I lost my father’s father when I was 11. I know that I have a few scattered memories of him from before the start of the family history project. But seeing and now remembering the moments he (my father’s father) was around, I have so many more memories. I loved and love both my grandfathers. I was fortunate to be born into a family that was so amazing. I am in awe of my mother. She dedicated her life to taking care of women and women’s health issues, and then when she retired, she became the world’s greatest grandmother. My kids have all slept their entire lives with a quilt made by my mother, their grandmother. I can’t tell you how valuable those quilts are, except they are always on their beds!

I know my children have memories of my dad. But I make sure every day I remind them of how amazing their grandmothers and grandfathers were and are. They, the twins, and my daughter lost their first grandparents a lot younger than I was.  My daughter was 12, and the twins were around 7 when my wife’s mother passed away. They were two years old when my wife’s father passed. I often talk about the things the two of them gave the twins so that they will remember them. I also write these blogs and have included them in the folder where the pictures from my father and his father are scanned. I want to make sure that the legacy is both a physical object (Hard drive) and lots of happy memories.

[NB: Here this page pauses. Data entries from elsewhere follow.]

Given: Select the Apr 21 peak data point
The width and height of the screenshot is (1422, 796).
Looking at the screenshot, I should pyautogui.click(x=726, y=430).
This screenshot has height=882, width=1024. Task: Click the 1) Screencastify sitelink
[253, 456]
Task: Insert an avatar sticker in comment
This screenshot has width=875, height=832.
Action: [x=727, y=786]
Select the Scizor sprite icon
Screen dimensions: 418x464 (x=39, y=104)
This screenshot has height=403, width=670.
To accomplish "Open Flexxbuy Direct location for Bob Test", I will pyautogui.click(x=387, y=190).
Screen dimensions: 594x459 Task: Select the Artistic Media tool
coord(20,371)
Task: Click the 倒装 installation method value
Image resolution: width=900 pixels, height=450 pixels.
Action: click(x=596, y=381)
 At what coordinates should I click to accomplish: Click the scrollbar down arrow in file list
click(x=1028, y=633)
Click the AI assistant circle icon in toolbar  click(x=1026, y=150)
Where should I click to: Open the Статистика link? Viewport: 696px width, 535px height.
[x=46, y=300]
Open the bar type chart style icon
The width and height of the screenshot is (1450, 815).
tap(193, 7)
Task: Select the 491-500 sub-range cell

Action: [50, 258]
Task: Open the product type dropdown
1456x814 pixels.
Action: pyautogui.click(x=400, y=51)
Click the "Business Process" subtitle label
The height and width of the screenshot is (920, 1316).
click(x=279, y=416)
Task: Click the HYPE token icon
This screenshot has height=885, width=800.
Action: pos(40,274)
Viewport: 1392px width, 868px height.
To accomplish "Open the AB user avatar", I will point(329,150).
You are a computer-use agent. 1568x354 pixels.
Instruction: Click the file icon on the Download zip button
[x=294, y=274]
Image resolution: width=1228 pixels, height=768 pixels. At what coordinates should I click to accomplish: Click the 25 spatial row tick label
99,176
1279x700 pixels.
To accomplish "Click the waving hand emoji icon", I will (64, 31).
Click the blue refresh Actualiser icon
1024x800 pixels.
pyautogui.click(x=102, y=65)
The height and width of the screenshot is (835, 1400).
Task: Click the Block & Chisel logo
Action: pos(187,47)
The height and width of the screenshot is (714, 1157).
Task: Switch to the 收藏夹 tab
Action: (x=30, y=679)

So I will end today with a happy memory of my mother. My mother, like her father, used to talk to other drivers when she was driving. Her favorite phrase for a driver that cut her off was calling them a “turkey buzzard.” Mom drove all around southern Indiana for her job (look at a map, there are three highways in Southern Indiana, 3, and she drove everywhere). One day though, I don’t remember what I did, but I did something and was informed by my mother that I, as well as the driver that had cut her off, was a Turkey Buzzard. I don’t remember what I did. I am sure my mother does. But I do remember being called a Turkey Buzzard. FYI, my grandfather called people that cut him off in the car Cement Heads!

This work is Copyright DocAndersen. Any resemblance to people real or fictional in this piece is accidental (unless explicitly mentioned by name.)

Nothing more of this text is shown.